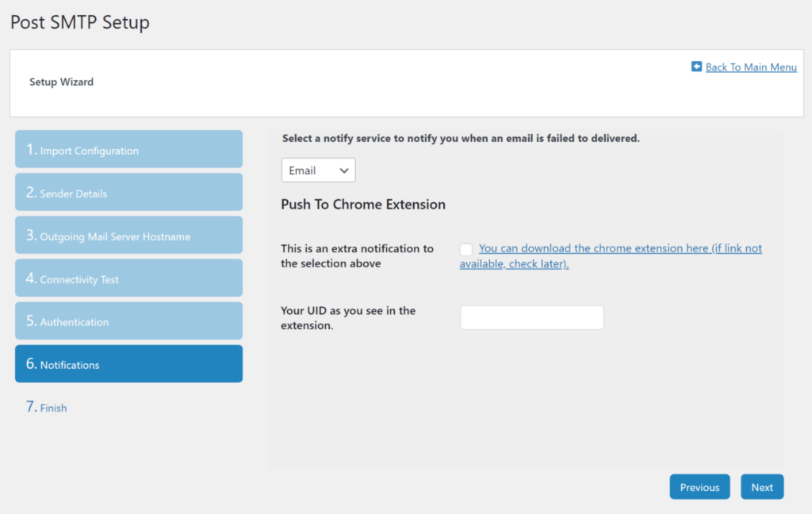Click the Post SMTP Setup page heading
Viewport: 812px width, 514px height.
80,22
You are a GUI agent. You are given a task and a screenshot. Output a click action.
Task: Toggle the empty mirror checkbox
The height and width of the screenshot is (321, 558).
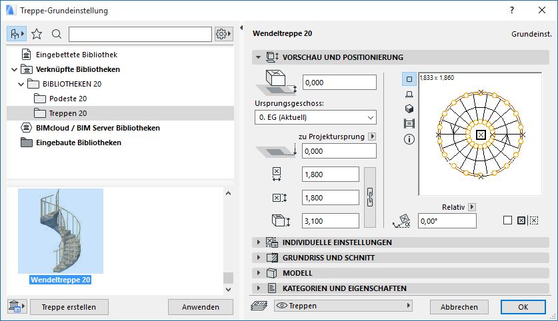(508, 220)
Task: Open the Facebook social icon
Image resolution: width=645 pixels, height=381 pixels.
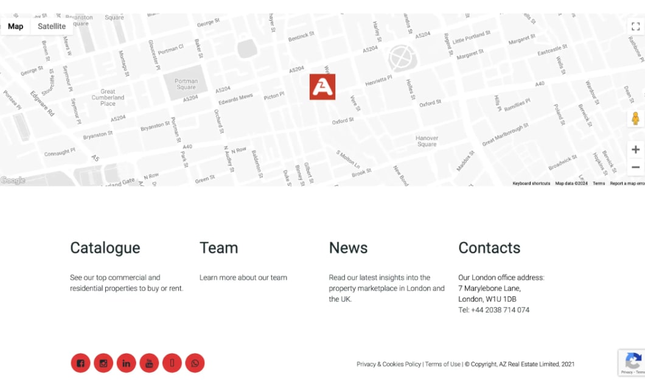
• • • •
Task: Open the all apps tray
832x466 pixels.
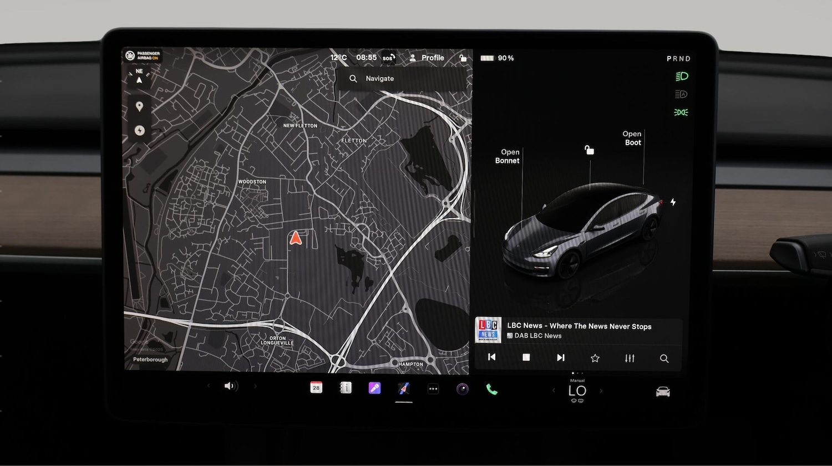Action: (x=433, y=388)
• • • •
= TASK =
Both the line containing "You are a GUI" and the line containing "Image resolution: width=645" above belong in the output, as do the lines between them. Print them exactly, without pictures.

= SOLUTION TO THIS EXERCISE =
You are a GUI agent. You are given a task and a screenshot. Output a click action.
Task: Toggle the empty mirror checkbox
The height and width of the screenshot is (321, 558).
(508, 220)
Task: Open the Facebook social icon
Image resolution: width=645 pixels, height=381 pixels.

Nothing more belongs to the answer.